§ EXCERPTED DATA
::::

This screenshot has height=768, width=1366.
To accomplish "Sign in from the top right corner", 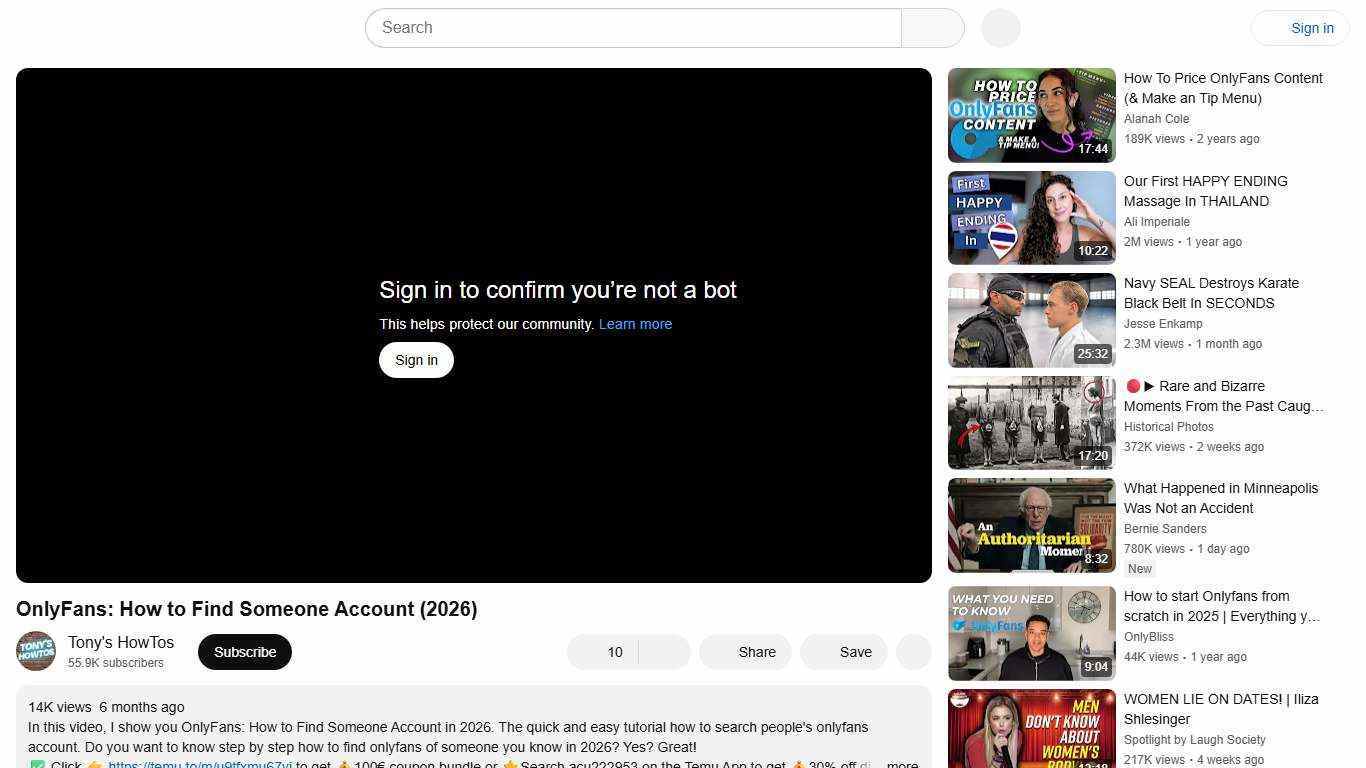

::::

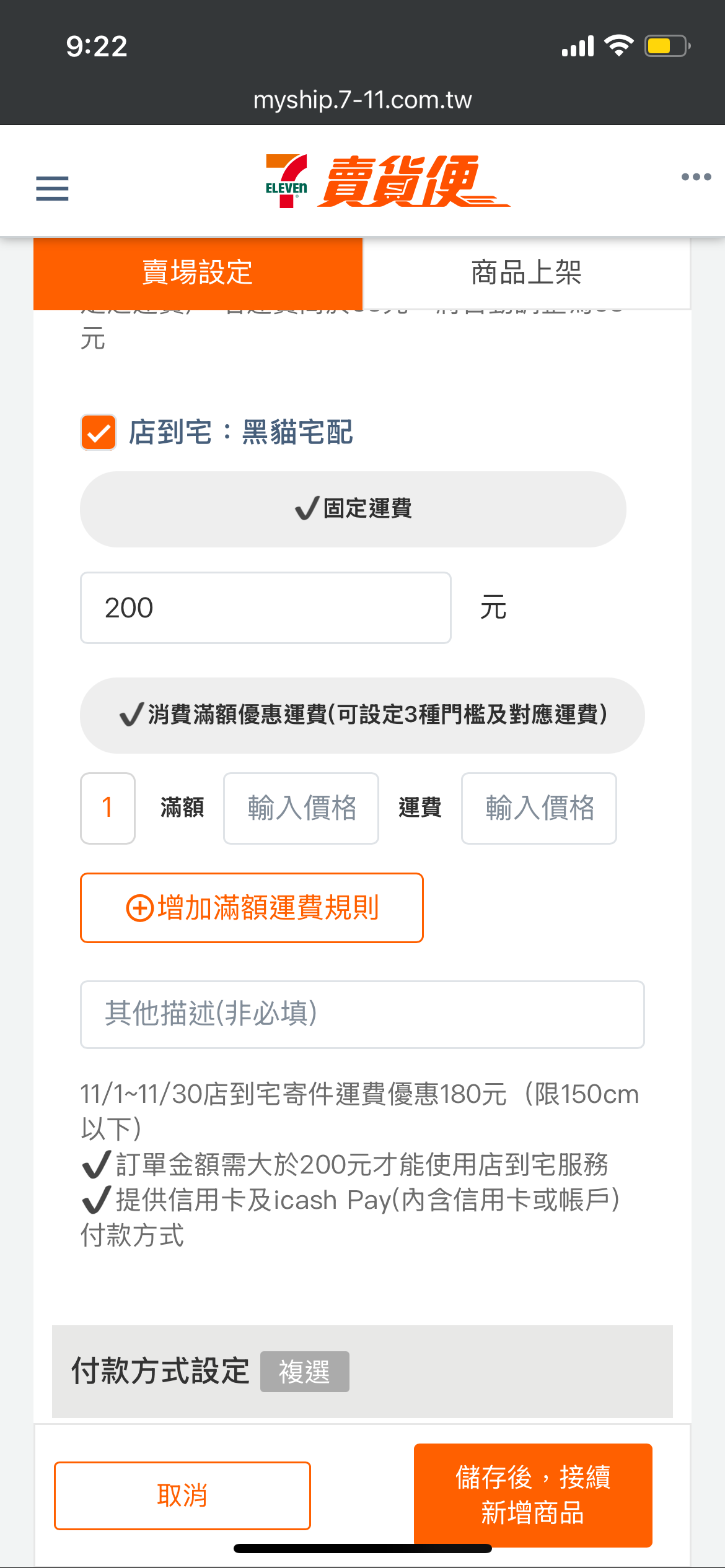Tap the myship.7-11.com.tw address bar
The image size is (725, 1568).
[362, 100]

::::

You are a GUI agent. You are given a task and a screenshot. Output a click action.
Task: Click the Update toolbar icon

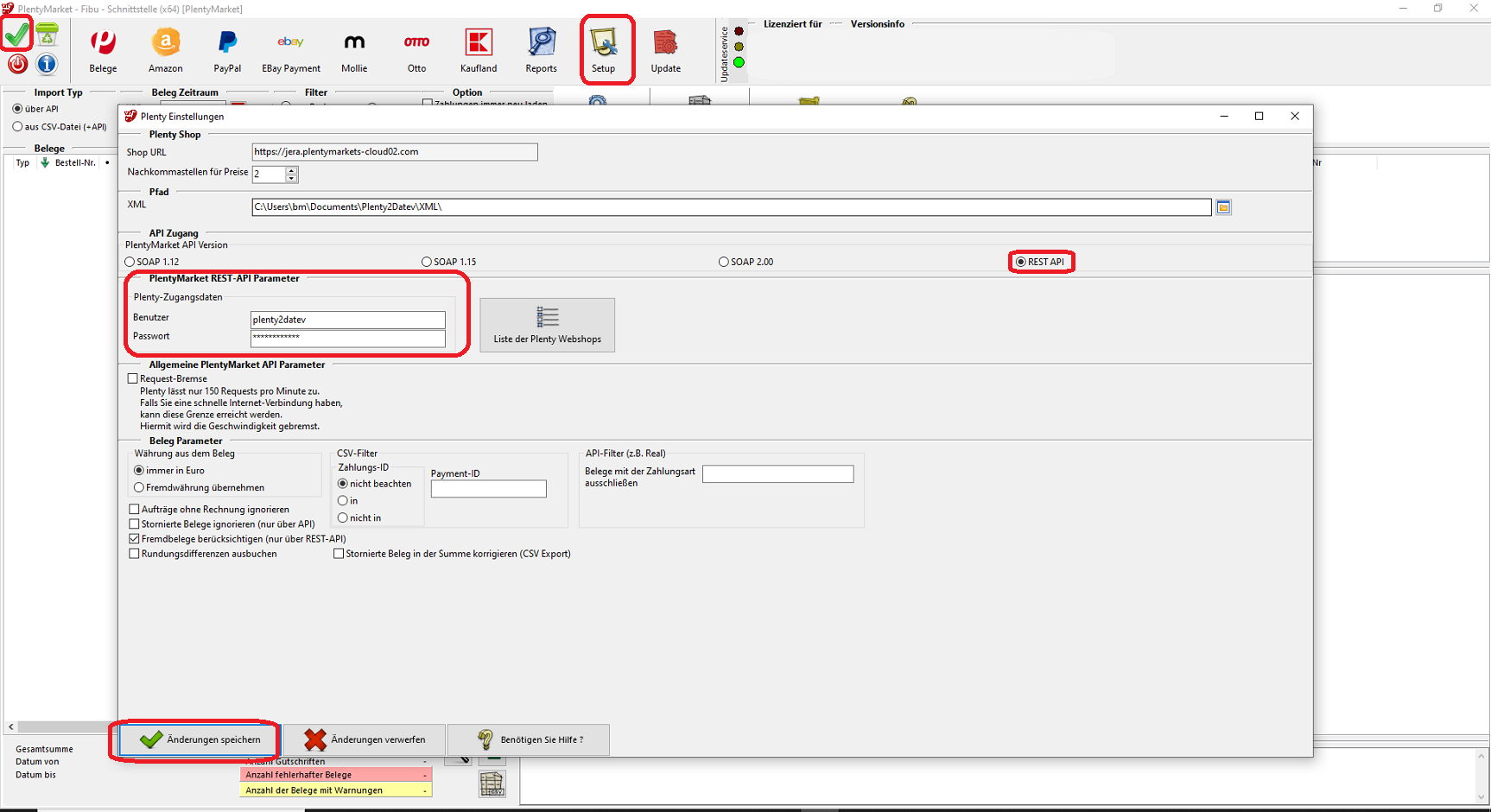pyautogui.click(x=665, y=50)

::::

§ YOUR TASK
Say how many lines of the entries hold the string "screenshot". Nothing but the number should be given.

§ EXERCISE OUTPUT
2